Recast the lines from the start of the records through the line containing "Idéal pour admirer", inclusive, as a numbered list, omitting any blank lines.

> **Recorded data**:
※

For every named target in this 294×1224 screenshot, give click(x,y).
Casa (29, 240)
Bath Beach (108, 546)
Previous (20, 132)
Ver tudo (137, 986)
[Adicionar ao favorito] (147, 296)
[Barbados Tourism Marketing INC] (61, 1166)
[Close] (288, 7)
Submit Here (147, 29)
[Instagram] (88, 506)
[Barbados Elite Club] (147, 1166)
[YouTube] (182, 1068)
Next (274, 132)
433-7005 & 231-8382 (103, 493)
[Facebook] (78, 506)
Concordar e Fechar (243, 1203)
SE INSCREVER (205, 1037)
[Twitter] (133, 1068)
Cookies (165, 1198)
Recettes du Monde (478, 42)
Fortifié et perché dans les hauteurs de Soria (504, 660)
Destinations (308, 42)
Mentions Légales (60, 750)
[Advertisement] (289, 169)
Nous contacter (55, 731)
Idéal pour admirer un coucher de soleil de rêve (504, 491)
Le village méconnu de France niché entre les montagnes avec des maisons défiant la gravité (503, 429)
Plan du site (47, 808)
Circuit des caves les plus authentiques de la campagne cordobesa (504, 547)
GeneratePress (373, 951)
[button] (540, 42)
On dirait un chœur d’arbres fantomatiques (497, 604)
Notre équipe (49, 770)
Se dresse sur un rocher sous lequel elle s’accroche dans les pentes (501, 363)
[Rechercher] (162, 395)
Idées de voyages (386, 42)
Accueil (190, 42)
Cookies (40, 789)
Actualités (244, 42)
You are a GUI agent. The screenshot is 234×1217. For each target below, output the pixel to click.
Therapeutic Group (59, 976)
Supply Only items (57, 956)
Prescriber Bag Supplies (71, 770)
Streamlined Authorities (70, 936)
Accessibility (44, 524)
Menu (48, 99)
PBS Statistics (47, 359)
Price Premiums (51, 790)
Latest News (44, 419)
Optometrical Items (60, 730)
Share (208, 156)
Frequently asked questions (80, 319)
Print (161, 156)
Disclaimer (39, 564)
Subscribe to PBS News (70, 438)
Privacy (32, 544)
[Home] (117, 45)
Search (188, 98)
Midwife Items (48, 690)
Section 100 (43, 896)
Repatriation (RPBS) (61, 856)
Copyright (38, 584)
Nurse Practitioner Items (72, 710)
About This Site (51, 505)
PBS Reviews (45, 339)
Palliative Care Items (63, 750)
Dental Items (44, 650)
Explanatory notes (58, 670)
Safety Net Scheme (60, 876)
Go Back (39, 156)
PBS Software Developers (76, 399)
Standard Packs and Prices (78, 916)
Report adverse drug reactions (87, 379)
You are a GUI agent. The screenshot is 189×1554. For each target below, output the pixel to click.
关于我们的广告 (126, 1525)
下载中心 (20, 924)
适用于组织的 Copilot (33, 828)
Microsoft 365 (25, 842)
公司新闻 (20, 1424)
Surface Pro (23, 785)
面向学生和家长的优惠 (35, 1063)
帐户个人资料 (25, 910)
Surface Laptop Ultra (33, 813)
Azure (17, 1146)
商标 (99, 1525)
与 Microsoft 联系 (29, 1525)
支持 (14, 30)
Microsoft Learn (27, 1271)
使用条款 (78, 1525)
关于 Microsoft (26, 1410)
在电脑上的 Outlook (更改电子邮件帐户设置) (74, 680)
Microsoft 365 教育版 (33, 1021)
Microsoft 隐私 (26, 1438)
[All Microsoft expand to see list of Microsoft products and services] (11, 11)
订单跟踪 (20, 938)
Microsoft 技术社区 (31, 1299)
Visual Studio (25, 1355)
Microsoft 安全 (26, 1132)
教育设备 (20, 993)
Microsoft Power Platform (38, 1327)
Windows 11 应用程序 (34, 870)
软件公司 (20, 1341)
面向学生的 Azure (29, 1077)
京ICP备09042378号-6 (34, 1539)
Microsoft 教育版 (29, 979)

※

> **ANSWER TO THIS TASK**:
1. For every named target in this 294×1224 screenshot, give click(x,y).
2. Casa (29, 240)
3. Bath Beach (108, 546)
4. Previous (20, 132)
5. Ver tudo (137, 986)
6. [Adicionar ao favorito] (147, 296)
7. [Barbados Tourism Marketing INC] (61, 1166)
8. [Close] (288, 7)
9. Submit Here (147, 29)
10. [Instagram] (88, 506)
11. [Barbados Elite Club] (147, 1166)
12. [YouTube] (182, 1068)
13. Next (274, 132)
14. 433-7005 & 231-8382 (103, 493)
15. [Facebook] (78, 506)
16. Concordar e Fechar (243, 1203)
17. SE INSCREVER (205, 1037)
18. [Twitter] (133, 1068)
19. Cookies (165, 1198)
20. Recettes du Monde (478, 42)
21. Fortifié et perché dans les hauteurs de Soria (504, 660)
22. Destinations (308, 42)
23. Mentions Légales (60, 750)
24. [Advertisement] (289, 169)
25. Nous contacter (55, 731)
26. Idéal pour admirer un coucher de soleil de rêve (504, 491)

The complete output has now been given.